SHORT PROBLEM = Copy every line of the records below that contains the word "Where".
»»
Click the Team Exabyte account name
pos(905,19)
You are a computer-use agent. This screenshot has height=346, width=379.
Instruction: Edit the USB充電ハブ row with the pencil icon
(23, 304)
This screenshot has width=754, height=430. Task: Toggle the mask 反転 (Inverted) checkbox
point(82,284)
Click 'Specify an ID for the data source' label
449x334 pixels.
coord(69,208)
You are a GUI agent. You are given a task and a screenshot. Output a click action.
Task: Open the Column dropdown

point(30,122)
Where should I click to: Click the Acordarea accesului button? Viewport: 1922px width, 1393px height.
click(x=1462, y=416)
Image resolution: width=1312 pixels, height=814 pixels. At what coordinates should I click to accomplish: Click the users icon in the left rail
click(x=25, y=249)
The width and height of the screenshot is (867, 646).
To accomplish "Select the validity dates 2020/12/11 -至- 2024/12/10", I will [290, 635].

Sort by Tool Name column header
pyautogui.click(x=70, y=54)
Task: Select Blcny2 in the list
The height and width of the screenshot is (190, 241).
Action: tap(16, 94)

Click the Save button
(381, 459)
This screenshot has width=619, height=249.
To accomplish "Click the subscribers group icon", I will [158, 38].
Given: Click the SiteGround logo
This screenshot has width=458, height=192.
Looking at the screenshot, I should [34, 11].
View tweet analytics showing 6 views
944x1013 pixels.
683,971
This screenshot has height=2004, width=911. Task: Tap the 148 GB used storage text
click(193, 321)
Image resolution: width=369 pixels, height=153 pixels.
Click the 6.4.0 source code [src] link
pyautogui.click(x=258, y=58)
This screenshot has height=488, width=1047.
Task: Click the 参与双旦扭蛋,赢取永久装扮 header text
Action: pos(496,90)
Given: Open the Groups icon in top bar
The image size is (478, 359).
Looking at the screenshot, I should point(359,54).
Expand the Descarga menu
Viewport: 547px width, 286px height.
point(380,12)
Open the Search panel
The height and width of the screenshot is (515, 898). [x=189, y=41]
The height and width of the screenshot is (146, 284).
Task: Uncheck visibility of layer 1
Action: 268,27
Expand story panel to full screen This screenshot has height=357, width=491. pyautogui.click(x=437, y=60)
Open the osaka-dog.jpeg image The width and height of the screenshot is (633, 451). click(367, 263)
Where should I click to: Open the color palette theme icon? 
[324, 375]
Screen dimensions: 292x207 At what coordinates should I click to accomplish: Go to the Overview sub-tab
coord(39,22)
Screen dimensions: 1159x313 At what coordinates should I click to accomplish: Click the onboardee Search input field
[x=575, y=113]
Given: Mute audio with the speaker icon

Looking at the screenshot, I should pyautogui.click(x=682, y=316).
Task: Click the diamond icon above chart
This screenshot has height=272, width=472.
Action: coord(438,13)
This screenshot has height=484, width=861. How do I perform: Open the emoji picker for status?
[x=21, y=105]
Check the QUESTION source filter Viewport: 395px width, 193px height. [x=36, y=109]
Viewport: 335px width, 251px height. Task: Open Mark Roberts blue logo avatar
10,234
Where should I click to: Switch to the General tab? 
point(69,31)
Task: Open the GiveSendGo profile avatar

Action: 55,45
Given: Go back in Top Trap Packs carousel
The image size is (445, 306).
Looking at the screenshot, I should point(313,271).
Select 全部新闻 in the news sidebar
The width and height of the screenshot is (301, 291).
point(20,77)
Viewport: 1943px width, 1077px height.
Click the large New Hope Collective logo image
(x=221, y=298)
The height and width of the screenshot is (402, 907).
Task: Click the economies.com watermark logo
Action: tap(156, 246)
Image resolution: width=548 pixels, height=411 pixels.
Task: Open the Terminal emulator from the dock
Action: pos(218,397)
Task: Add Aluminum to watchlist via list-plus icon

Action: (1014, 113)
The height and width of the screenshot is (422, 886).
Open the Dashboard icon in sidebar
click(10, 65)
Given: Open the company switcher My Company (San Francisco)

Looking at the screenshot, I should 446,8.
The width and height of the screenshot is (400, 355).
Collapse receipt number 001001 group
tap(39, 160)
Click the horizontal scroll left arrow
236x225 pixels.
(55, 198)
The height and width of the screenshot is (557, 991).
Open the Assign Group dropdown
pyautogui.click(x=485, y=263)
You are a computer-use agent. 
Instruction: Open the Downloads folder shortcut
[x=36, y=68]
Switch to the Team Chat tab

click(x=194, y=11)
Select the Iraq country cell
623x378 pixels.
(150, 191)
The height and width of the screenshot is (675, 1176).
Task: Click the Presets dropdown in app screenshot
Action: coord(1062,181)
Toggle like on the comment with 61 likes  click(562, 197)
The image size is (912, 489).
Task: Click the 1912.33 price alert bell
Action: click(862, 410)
««
EXERCISE OUTPUT =
Where should I click to: Click the Acordarea accesului button? Viewport: 1922px width, 1393px height.
Where should I click to: Open the color palette theme icon? 
Where should I click to: Switch to the General tab? 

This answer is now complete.